Stored data:
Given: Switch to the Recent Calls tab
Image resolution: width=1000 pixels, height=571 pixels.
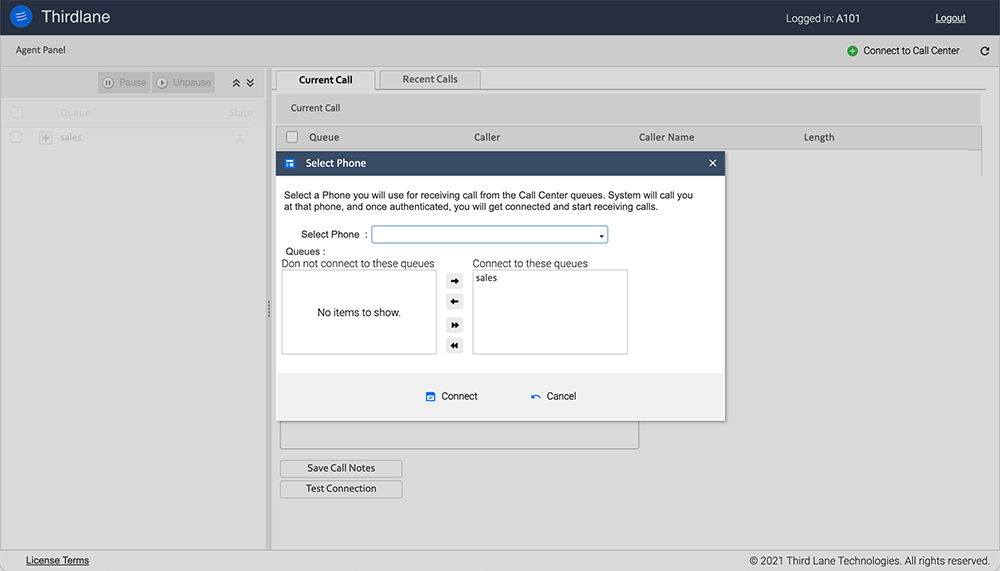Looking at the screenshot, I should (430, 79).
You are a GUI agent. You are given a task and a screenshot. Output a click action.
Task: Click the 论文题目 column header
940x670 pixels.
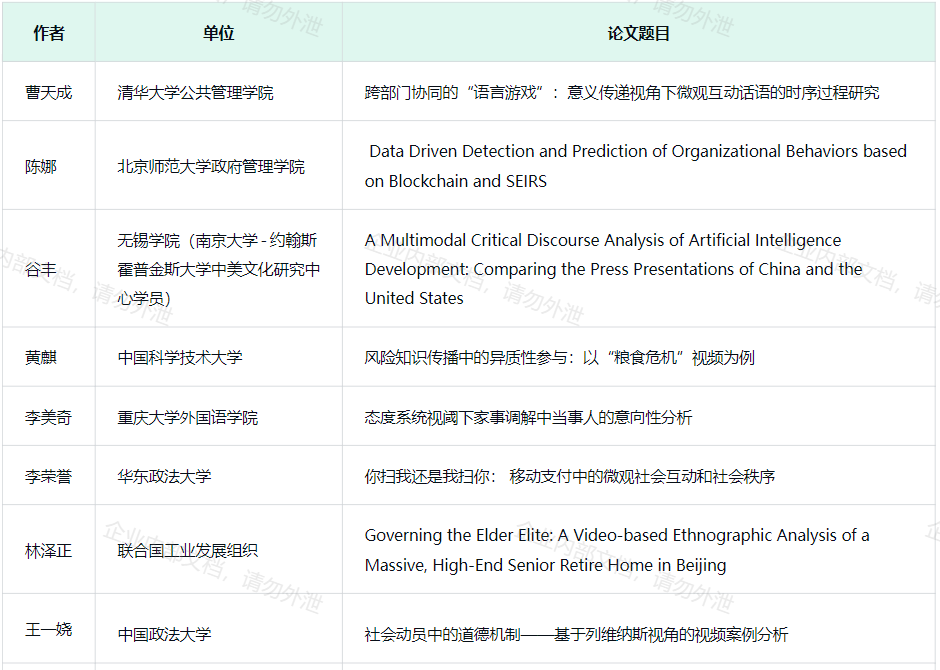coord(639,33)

Work request →
The data shown above must be printed again exactly, with no images included.

Response to this task →
Given: Switch to the Recent Calls tab
Image resolution: width=1000 pixels, height=571 pixels.
Looking at the screenshot, I should (430, 79).
You are a GUI agent. You are given a task and a screenshot. Output a click action.
Task: Click the 论文题目 column header
940x670 pixels.
coord(639,33)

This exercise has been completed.